→ WHAT THE TASK REQUIRES
Transcribe the data below verbatim, everything from the line containing "Locate an element on the screen. The width" down to the line containing "apple widgets is", with both of those lines included.

→ DATASET
========

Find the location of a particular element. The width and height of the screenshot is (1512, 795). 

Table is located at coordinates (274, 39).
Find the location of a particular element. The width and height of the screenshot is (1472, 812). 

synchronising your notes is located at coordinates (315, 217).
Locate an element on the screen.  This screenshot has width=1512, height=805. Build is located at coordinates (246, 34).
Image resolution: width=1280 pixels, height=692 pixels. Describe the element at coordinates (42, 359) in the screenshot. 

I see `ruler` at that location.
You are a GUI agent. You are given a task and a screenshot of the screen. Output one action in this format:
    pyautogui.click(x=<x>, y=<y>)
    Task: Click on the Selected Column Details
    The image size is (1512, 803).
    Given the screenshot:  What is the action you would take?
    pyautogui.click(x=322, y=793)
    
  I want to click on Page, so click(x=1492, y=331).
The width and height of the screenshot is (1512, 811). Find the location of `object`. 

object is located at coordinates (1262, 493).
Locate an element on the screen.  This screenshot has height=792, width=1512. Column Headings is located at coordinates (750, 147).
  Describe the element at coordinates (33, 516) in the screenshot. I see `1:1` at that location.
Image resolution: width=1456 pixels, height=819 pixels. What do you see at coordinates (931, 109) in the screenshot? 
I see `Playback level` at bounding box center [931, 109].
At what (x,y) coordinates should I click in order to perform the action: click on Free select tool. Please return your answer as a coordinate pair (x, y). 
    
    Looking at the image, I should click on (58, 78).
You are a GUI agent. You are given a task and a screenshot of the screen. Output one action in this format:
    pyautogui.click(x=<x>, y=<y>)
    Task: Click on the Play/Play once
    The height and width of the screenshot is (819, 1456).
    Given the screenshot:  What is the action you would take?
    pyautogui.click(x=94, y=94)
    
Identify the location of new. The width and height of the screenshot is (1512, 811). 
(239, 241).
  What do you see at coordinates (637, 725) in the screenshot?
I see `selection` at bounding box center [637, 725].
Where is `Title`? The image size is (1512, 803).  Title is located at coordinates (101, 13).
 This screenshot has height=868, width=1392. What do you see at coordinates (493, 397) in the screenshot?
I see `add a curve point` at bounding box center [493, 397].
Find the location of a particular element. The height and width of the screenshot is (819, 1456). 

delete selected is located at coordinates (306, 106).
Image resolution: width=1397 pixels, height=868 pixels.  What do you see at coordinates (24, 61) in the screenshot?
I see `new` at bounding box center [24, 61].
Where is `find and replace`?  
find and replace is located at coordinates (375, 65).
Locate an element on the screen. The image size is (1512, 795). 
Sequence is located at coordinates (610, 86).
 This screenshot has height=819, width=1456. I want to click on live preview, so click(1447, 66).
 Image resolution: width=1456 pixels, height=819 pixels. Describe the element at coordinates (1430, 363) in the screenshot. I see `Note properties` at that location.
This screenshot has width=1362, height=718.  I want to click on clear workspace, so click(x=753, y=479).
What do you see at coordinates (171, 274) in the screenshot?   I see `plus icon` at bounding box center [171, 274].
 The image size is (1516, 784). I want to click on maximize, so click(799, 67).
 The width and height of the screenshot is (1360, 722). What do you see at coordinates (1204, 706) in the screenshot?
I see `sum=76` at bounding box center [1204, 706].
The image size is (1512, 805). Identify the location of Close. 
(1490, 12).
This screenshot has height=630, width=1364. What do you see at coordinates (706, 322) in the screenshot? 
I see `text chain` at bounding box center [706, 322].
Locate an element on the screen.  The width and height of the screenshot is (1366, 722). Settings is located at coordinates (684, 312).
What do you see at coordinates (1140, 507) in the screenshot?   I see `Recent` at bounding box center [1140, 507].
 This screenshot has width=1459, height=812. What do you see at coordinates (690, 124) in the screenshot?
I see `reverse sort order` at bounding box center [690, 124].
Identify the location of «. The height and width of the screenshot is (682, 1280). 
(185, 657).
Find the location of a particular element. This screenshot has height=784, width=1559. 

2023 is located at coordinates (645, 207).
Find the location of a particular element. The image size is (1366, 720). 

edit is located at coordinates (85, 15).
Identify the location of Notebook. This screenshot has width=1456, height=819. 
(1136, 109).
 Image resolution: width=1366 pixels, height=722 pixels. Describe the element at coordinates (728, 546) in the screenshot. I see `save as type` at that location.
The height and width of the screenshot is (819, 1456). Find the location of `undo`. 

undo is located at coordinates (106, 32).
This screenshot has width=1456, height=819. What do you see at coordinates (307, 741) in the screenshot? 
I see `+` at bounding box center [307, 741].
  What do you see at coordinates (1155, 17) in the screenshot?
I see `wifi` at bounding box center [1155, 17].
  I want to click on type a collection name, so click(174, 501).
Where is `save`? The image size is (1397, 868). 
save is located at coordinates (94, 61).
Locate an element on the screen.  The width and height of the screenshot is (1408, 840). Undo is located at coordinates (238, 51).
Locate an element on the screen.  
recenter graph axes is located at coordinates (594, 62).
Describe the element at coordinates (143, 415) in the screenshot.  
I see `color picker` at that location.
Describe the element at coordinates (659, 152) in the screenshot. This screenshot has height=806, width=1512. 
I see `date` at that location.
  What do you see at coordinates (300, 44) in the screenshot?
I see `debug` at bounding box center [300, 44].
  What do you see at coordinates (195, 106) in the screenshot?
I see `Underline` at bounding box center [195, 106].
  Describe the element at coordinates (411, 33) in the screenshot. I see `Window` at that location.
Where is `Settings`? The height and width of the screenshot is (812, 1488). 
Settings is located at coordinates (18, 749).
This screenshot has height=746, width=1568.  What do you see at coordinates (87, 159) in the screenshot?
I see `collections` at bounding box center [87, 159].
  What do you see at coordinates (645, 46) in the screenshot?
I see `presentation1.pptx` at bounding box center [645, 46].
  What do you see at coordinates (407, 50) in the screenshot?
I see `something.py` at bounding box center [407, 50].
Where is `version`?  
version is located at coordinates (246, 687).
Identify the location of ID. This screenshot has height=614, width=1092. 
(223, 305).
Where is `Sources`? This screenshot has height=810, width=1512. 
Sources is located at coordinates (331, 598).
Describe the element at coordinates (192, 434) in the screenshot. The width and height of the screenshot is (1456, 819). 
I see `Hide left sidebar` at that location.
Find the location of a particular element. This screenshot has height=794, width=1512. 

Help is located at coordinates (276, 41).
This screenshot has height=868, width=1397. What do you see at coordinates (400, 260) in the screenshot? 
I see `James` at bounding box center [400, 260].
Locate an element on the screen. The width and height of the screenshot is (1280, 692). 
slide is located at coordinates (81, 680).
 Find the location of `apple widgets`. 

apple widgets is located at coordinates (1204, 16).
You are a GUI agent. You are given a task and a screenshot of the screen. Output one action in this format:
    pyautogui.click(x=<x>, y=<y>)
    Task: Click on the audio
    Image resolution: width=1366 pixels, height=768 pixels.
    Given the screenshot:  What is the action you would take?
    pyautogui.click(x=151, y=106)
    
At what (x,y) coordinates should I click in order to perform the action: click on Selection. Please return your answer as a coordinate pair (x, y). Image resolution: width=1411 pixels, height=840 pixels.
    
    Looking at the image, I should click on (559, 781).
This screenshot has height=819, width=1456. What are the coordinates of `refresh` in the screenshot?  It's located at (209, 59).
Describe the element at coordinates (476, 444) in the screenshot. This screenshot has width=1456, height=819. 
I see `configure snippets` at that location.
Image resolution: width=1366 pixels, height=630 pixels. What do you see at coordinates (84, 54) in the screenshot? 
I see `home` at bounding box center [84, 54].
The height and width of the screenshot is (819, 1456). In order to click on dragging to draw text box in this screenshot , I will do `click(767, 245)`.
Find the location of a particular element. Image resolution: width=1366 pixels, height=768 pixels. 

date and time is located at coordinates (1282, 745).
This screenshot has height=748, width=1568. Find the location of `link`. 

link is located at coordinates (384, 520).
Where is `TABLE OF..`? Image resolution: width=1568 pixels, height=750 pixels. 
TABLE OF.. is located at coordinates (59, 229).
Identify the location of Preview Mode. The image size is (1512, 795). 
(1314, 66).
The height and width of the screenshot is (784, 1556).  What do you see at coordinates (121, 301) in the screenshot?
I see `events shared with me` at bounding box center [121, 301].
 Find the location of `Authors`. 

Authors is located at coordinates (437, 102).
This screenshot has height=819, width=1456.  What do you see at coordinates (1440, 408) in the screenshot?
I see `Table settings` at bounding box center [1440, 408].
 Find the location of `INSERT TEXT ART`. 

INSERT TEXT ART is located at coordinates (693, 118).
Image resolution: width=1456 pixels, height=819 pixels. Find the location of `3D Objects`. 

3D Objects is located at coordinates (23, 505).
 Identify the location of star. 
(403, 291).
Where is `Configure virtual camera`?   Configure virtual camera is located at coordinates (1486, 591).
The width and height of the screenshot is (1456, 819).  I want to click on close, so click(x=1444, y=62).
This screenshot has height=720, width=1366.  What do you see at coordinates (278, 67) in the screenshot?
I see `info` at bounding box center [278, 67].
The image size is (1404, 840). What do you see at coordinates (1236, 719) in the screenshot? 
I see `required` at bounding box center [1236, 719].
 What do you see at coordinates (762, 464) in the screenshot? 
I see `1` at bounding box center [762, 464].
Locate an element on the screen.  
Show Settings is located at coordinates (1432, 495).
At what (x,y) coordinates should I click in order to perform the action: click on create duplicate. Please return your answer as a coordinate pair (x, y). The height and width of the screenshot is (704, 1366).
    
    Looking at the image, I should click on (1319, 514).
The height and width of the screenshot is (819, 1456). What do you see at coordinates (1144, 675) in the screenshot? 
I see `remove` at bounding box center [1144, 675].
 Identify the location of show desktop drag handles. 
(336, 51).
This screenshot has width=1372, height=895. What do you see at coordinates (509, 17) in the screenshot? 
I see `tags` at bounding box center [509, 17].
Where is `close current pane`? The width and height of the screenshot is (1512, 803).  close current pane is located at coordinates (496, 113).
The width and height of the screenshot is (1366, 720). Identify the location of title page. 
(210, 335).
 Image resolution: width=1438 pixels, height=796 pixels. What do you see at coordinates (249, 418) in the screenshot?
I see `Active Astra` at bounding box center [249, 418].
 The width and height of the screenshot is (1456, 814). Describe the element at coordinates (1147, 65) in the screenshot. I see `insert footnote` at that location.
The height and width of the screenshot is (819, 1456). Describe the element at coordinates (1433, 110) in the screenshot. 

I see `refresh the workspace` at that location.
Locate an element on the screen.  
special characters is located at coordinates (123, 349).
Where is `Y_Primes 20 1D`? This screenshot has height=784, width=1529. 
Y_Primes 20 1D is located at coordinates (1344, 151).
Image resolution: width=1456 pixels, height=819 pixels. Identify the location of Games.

========

→ ANSWER IN FULL
Locate an element on the screen. The width and height of the screenshot is (1280, 692). 
slide is located at coordinates (81, 680).
 Find the location of `apple widgets`. 

apple widgets is located at coordinates (1204, 16).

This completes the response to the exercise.